The researchers contacted ESnet for assistance in evaluating their workflow. The network path was international, and crossed five administrative domains (NERSC, ESnet, GEANT, GARR, and INAF). Files were migrated between the facilities using the RSYNC application, running over a secure connection enabled by the SSH protocol. In practice the researchers were seeing network performance of approximately 400KBps (~3Mbps).
699205728 100% 389.66kB/s 0:29:12 (xfer#201, to-check=302/603)
706353440 100% 387.96kB/s 0:29:38 (xfer#202, to-check=301/603)
706442048 100% 388.94kB/s 0:29:33 (xfer#204, to-check=299/603)
For a dataset size of 3.3TB, these speeds would result in a transfer time of more than three months.

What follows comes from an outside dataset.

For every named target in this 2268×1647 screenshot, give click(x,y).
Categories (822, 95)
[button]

When investigating workflow problems, there are many avenues that can be explored related to the software and hardware involved:
- Is the application involved capable of operating efficiently at high speeds over great distances?
- Is the underlying storage and processing hardware up to date, and properly tuned?
- Are the network components also tuned, and free of transmission errors?
Further inspection of the first component, the RSYNC/SSH application, revealed that the data transfer node at the European end did not have the HPN-SSH performance enhancements installed. This was the suggested first step, along with following the ESnet performance tuning guidelines for hosts and network devices.
Installation of the HPN-SSH modification resulted in an immediate performance improvement: speeds of 16MBps (128Mbps) were observed—an improvement of forty times the original. The improvement in workflow reduced the overall time required for data transfers to a mere 3 days.